雑草奮闘記

@ark_zero

第1話

__1933年、突如、身体能力、五感が生物の範疇を超えて発達した人間が、大日本帝国に現れた。彼らは《新人類》と呼ばれ、後の第二次世界大戦に多大な貢献をし、我が国を勝利へと導いた。だが、彼らは増長し、我らが主君である天皇家を抹消し、政府までも...


 「くっだらねェな、そんなに独裁が嫌なら、こんな本書かねえで、真っ向から反抗すりゃあ良いじゃねえかよ...ま、俺はしないけど。」


 曇天の空模様のある日、薄暗い、ジメジメとした路地裏で、無精髭を薄く蓄え、目にかかるまで黒い髪を伸ばした男が、捨てられた本を集め、読んでは文句を言い、破り捨てると言う奇行をしていた。


 (...つまんねェな、何か、SF物で起きる様な、とんでもねー事件とか身近に転がってねーかな?...いや、被害被るの嫌だしな...)


 それに飽きたのか、ボサボサの髪を掻きながら、煤けた室外機に乗っている、ぼろぼろのリュックサックを背負った男は、破れた本だらけのこの場を、ゆっくりと歩き出す。


 「幸せは〜歩いてこない、だ〜から歩いて行くんだね〜」


 髪に隠れた、ドス黒い目を見開きながら、男は楽しそうに歌いながら、ひょろ長い腕を大袈裟に振り、穴だらけのジーンズを通した長い脚を前へと運ぶ。


 「一日一歩、三日で三歩、三歩進んで二歩下がる...」


 配管を潜り、肩についた煤を払いながら、男は曲がり角を曲る。

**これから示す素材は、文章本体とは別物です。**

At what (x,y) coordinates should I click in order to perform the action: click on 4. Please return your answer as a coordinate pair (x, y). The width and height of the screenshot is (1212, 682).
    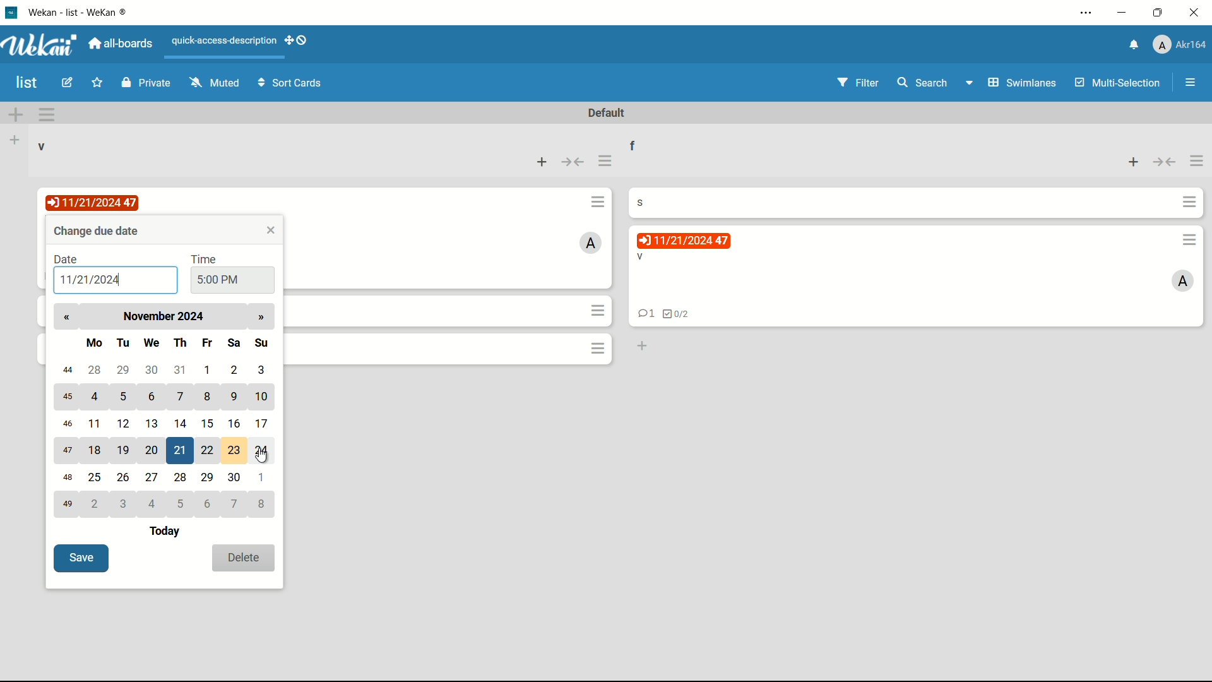
    Looking at the image, I should click on (154, 504).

その時、


 「...は?」


 男は、無精髭を生やしっぱなしの口を半開きにし、眠そうにしていた目を見開く。


 そこには、


 「ふっ...ふっ...!誰!?」


 路地裏には似合わない、小綺麗な隊服のような服を着たポニーテールの少女が、何かに追われているのか、息を切らした状態で、汚れた壁に寄りかかっていた。


 「誰ってのは、俺のセリフ...ッ!?」


 まるで自身を犯罪者のような視線で見てくる少女に、口元をひくつかせながら男が呟いた


 瞬間、


 「うおわっ...!?」


 「きゃっ...!」


 配管だらけの路地裏の上空から、黒い影が、配管や飛び出した機器を巧みに躱し、男と少女の目の前に、土煙を舞い上がらせながら着地する。

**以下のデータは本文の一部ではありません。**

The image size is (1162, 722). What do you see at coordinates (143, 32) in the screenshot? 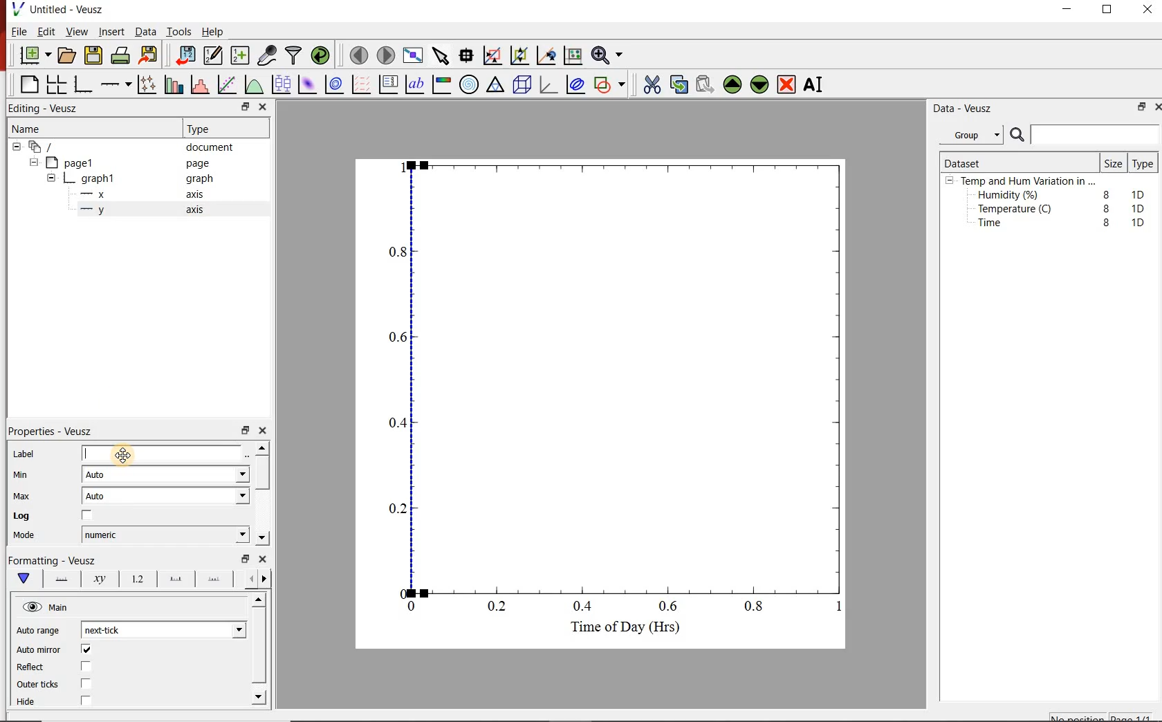
I see `Data` at bounding box center [143, 32].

 「おい、いい加減諦めてお縄につけよ...今日は七時からガキ共の強化改修をしにゃあならんから、あんま時間かけてらんねえからさ。」


 土煙の中から、ゴーグルで顔の上半分を保護し、口元はガスマスクで保護する、トレンチコートを着た大柄な男が、無造作に伸びた銀髪の髪を靡かせながら、咳き込んで目を擦っている少女へと迫る。


 「ケホッ...フフ、ならさっさと帰ってくれない?私も今日の七時からやる特番が見たくてウズウズしてんのよ!」


 ガスマスク男の拳を、首を横に傾ける事で躱した少女は、不敵に笑いながら、お返しと言わんばかりにガスマスク男の胸を蹴り飛ばす。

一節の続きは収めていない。